_DIRECTIONS FOR THIS TASK_
Reproduce every line of the records with each "screenshot" changed to "screen capture" and all other text kept as is. Omit the pictures.
** begin **
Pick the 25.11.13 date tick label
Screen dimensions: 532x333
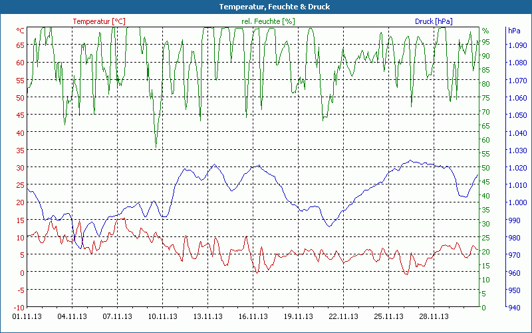click(x=388, y=317)
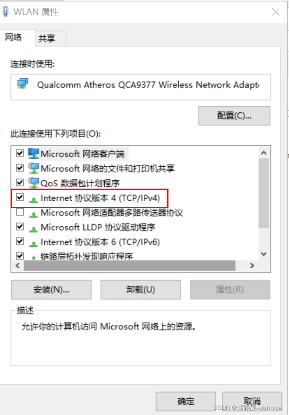
Task: Click the horizontal scroll right arrow
Action: tap(252, 265)
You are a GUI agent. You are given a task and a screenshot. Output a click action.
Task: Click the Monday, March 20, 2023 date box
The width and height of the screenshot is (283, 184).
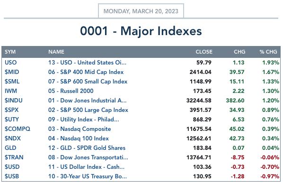click(x=141, y=11)
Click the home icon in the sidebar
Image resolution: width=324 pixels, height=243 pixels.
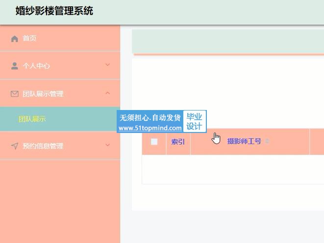click(14, 39)
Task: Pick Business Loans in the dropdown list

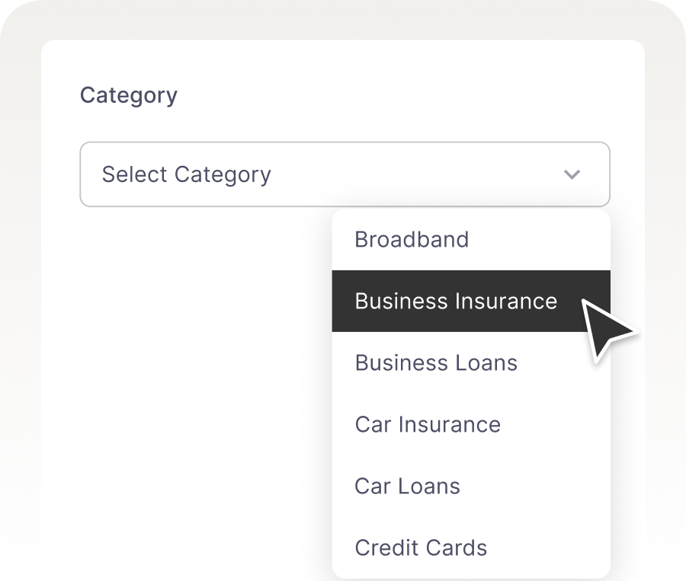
** end **
_OUTPUT BELOW_
Pick the 25.11.13 date tick label
Screen dimensions: 532x333
click(x=388, y=317)
Task: Click the horizontal scroll right arrow
Action: tap(252, 265)
You are a GUI agent. You are given a task and a screen capture. Output a click action.
Task: Click the Monday, March 20, 2023 date box
The width and height of the screen capture is (283, 184).
click(x=141, y=11)
Click the home icon in the sidebar
Image resolution: width=324 pixels, height=243 pixels.
click(14, 39)
Task: Pick Business Loans in the dropdown list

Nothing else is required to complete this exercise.